Many entrepreneurs underestimate the amount of capital they need when they initially start. They also don’t consider drastic market changes. Finally, they don’t have the capital needed to pivot and adapt when needed.
You need a plan B, and you’re going to learn how to get one.
It’s Not Funding Its Cash Flow
Funding alone is rarely a problem. Instead, 82% of small businesses that fail do so because of cash flow. Sometimes it’s a case of poor management but often it’s due to not understanding the way customers in your market work.
For example, most corporations pay invoices after 90 days. They do this to maintain their own cash flow.
Therefore, you shouldn’t put all your eggs in one basket. Don’t rely on a single type of funding to save you. Look at multiple sources.
Don’t Leave it Until the Last Minute
You need a plan B because if you’re scrambling to make payroll you have fewer options. Unless you have family and friends available, where are you going to find funding at short notice?
Your plan A and plan B should have points in place for regular funding options. Don’t just plan for the money you need now plan for the money you might need if a crisis occurs.
Use Your Existing Contacts to Create Parallel Plans
Are you not committed to Plan A because you’re directing some resources to alternative plans?

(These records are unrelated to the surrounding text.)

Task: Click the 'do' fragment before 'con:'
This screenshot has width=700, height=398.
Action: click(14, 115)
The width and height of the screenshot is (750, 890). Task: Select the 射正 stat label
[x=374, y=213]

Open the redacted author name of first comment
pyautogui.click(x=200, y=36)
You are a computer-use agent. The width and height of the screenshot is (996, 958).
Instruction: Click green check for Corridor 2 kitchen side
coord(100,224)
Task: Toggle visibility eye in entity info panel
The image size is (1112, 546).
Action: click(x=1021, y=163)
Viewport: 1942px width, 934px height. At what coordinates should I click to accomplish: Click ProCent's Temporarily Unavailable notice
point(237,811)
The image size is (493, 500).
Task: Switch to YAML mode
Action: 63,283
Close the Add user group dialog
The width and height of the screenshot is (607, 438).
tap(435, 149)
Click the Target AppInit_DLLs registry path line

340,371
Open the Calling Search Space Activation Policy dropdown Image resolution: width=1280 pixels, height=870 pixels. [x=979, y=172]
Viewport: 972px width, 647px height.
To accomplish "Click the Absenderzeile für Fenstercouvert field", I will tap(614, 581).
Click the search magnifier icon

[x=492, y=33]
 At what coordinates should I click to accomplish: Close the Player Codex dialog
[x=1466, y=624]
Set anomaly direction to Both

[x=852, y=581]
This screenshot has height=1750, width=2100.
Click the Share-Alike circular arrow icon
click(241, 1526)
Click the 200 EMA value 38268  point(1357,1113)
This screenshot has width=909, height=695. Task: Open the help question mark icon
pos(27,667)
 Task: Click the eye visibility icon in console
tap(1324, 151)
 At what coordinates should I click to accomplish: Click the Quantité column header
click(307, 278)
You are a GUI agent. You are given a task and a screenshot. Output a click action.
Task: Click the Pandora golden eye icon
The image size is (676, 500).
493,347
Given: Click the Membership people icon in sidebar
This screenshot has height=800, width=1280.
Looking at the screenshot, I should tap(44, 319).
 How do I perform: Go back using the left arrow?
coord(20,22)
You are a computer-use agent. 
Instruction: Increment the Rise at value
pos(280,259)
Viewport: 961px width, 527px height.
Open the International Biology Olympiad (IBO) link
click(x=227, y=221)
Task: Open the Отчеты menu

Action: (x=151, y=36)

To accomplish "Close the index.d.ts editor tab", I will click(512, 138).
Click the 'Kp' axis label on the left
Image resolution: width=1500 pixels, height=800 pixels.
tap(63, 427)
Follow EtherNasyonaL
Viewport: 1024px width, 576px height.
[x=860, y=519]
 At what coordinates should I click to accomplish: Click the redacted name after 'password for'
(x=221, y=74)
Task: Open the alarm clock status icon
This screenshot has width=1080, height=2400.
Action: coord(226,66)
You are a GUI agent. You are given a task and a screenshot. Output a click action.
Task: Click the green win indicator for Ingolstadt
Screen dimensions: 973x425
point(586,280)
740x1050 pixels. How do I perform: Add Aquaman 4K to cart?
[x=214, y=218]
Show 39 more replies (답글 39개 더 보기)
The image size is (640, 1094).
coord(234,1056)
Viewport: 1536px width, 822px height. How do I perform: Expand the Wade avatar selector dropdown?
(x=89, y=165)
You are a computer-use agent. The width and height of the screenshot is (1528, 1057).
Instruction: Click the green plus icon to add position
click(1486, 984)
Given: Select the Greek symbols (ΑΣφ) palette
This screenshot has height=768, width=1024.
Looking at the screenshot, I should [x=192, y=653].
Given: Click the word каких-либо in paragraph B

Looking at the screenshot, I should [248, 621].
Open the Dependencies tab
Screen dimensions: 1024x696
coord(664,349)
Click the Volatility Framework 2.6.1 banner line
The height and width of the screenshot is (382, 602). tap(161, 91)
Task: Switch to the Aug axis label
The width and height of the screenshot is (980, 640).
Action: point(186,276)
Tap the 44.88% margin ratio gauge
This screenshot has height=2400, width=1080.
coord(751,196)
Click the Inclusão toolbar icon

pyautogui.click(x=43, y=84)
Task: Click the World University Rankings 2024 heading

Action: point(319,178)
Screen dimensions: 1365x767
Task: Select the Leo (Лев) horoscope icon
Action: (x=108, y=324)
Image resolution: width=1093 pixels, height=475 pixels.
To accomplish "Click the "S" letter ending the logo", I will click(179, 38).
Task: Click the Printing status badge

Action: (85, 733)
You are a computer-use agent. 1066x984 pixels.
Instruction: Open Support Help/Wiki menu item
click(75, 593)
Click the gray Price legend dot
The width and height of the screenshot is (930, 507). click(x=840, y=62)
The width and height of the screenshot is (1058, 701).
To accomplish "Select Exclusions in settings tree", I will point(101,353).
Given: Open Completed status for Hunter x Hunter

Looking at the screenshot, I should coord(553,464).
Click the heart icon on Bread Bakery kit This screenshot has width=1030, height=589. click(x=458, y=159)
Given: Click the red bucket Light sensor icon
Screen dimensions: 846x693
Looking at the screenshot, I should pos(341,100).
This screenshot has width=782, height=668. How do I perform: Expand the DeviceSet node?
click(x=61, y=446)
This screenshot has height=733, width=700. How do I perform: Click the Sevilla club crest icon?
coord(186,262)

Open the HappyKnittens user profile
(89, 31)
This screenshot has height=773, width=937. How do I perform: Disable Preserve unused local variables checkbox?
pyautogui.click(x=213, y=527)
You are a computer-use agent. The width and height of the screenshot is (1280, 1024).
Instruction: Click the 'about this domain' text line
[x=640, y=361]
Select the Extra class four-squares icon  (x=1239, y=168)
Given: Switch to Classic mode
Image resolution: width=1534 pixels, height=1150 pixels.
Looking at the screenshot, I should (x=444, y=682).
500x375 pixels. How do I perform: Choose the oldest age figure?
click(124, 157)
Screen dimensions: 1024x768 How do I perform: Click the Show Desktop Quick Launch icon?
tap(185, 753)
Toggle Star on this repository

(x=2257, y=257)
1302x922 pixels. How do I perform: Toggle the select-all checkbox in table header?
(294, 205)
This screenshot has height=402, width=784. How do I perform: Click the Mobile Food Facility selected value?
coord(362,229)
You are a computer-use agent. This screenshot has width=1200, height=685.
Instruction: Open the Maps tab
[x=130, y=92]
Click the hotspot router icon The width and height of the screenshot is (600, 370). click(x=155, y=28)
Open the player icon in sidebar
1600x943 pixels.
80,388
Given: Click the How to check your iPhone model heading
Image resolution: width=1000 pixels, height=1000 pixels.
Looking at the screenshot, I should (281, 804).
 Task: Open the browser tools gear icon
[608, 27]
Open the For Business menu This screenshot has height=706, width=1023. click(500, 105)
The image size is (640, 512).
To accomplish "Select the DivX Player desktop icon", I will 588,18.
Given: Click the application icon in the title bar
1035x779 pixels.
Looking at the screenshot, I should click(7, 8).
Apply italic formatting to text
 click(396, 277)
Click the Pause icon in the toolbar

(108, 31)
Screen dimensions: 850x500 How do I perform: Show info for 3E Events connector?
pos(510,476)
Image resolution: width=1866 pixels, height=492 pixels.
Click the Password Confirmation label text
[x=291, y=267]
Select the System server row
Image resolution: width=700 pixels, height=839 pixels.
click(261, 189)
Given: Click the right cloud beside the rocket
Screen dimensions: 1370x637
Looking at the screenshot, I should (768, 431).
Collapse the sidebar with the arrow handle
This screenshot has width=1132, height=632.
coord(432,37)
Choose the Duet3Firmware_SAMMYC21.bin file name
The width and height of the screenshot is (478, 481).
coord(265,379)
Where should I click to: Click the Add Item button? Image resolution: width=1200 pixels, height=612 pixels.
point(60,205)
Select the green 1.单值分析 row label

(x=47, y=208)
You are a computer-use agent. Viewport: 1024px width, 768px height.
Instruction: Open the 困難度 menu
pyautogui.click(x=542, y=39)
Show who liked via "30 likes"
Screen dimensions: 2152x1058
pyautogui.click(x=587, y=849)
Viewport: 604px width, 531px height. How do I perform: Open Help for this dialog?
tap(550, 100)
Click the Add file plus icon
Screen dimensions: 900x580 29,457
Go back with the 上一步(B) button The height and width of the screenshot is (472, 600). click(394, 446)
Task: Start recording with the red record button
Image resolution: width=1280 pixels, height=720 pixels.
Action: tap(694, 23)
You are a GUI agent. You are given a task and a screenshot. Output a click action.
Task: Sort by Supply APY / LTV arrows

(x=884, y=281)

No, that’s nonsense. You wouldn’t join a poker table and immediately go all in, so why would you do that with your business?
One of the best ways to create a parallel plan is to utilize your existing contacts to generate additional income.
For example, work with your distributor to see if you can put your product into new markets. Another example could involve taking a feature or service from one of your products and selling it as a standalone product.
This is one of the best plan B solutions around. You’re always working on plan B and you’re advancing your business at the same time.
It’s a great way to avoid becoming stagnant.
Know Where to Go
Always have contacts in place for where you can pull funding when you need it. Consider companies like Thinking Capital. Connect with organizations like these now so you always have a ‘go to’ option when your business needs to switch from plan A.
Last Word – Keeping Your Business Going
The underlying message is that your business should always plan for the worst. Anything can happen in business and the things that are outside of your control shouldn’t have the potential to destroy your company.
Compile a plan B now, and don’t be afraid to also advance to a plan C and a plan D.
Does your business plan for the worst?